What to do: Reproduce, word for word, the entries between the line containing "is (750, 398)." and the line containing "focus on active task is", both lines included, and leave the pictures out of your answer.

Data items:
>>>>>
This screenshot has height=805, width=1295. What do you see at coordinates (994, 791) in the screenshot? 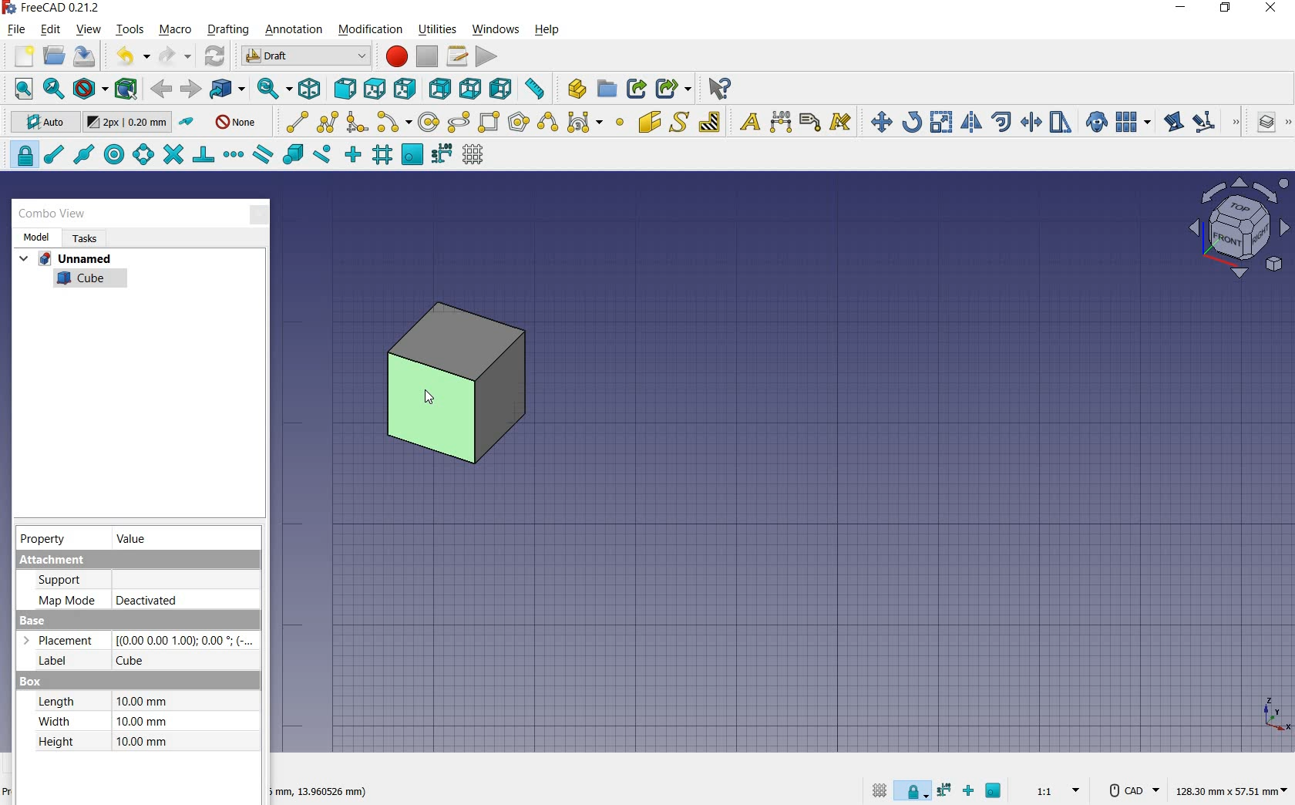
I see `snap working plane` at bounding box center [994, 791].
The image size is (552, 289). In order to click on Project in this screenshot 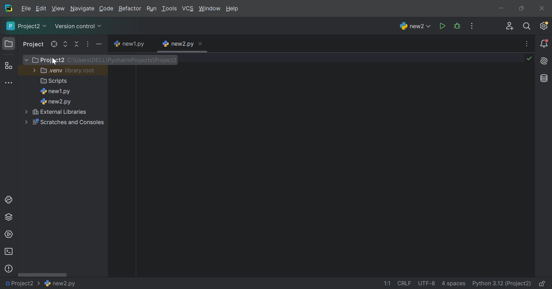, I will do `click(34, 44)`.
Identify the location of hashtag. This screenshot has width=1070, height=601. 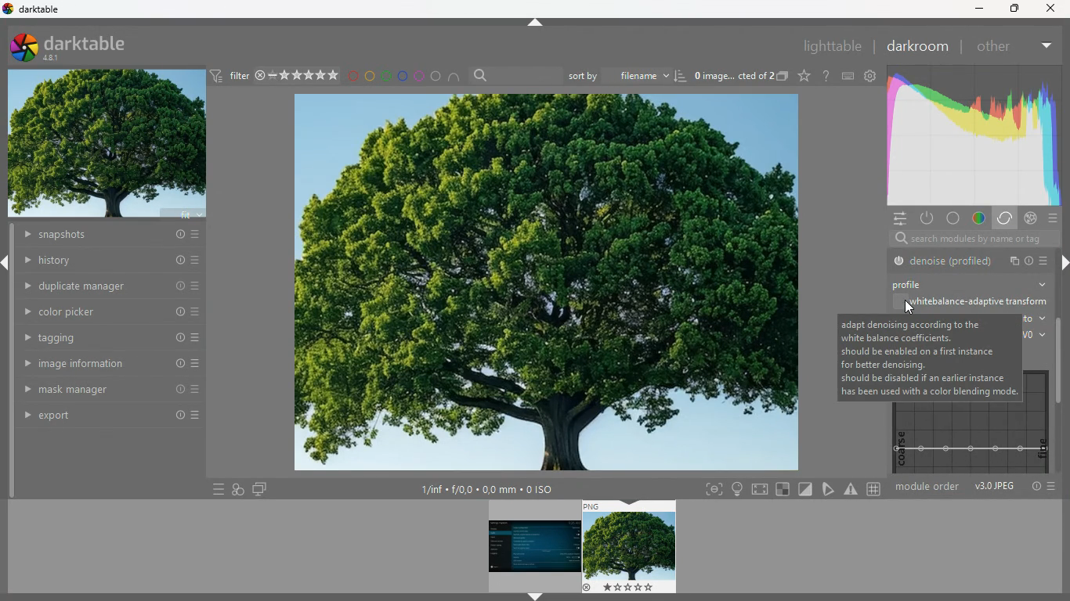
(874, 488).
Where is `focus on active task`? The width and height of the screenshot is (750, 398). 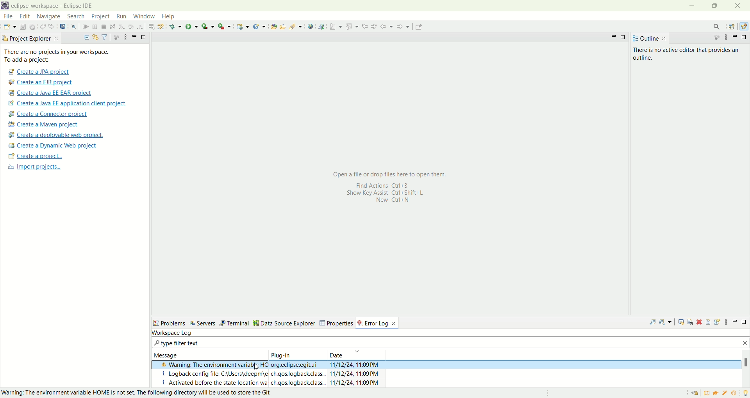
focus on active task is located at coordinates (717, 38).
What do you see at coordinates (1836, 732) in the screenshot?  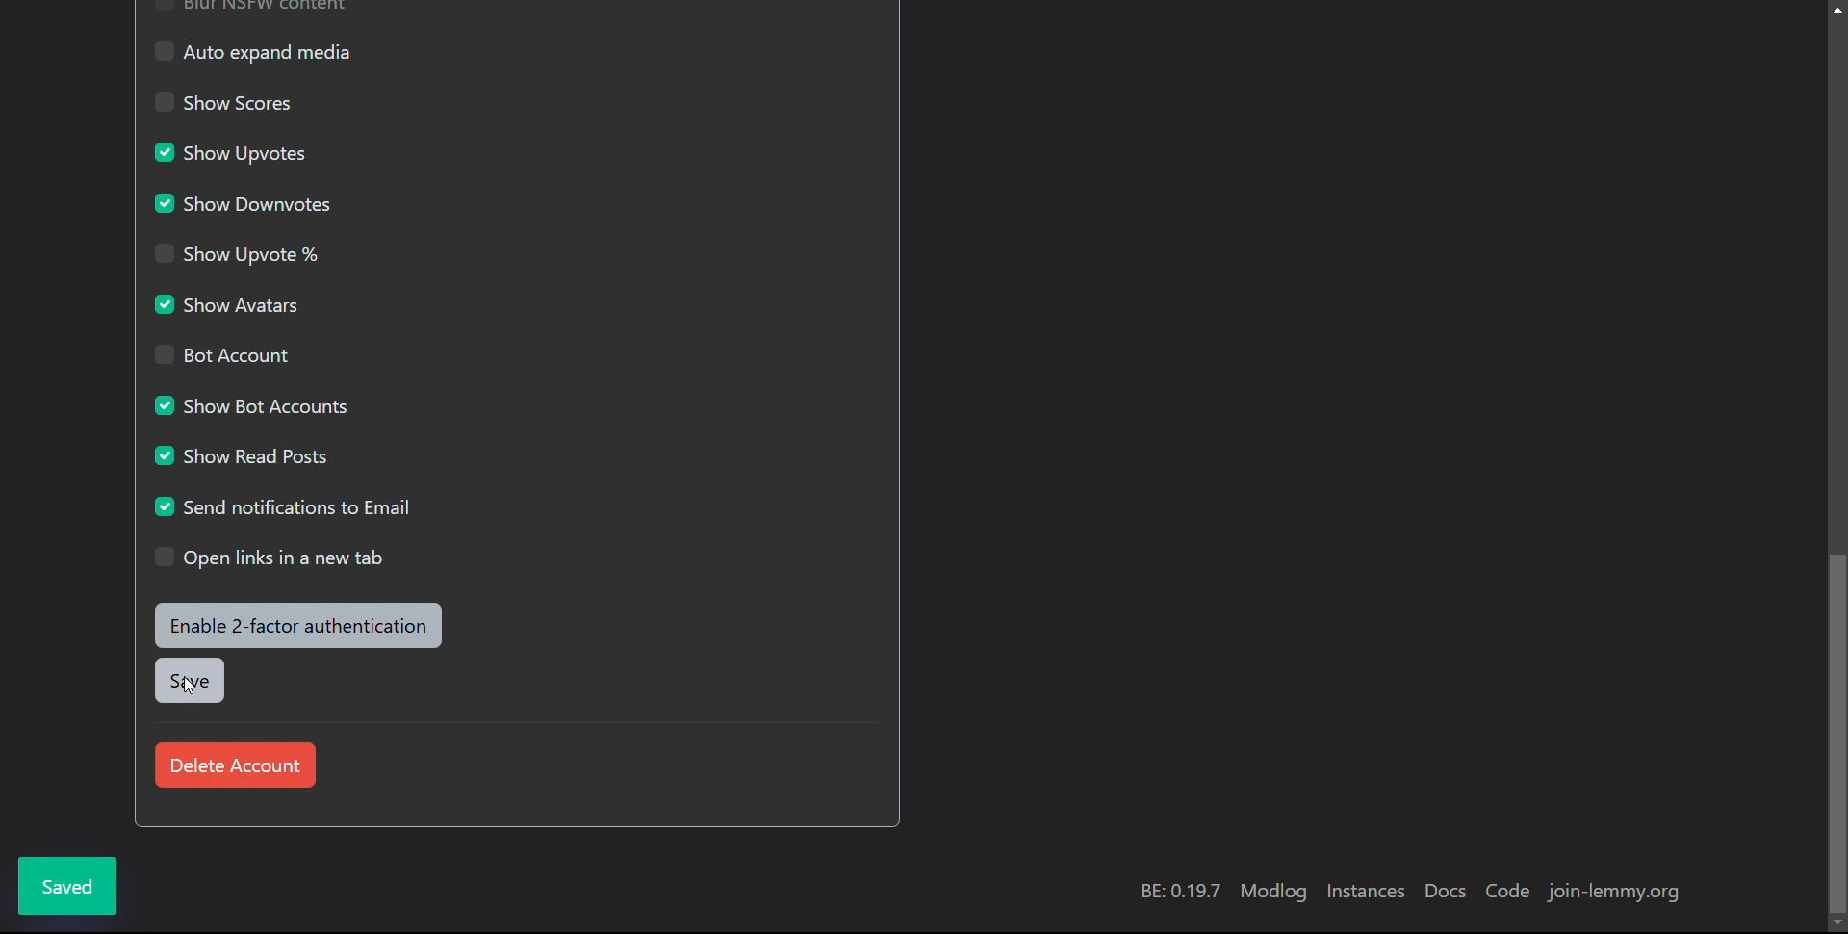 I see `scrollbar moved` at bounding box center [1836, 732].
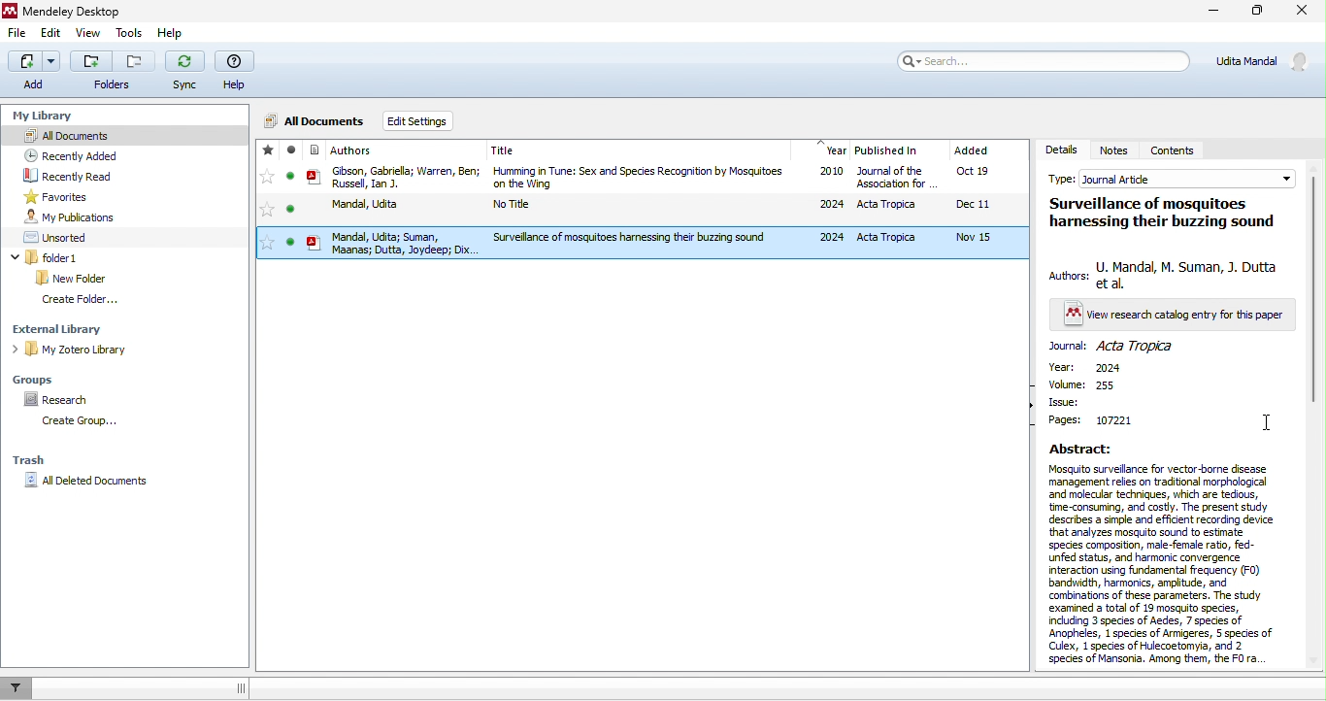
<<<<<
Complete output:
Where is `focus on active task`? The width and height of the screenshot is (750, 398). 
focus on active task is located at coordinates (717, 38).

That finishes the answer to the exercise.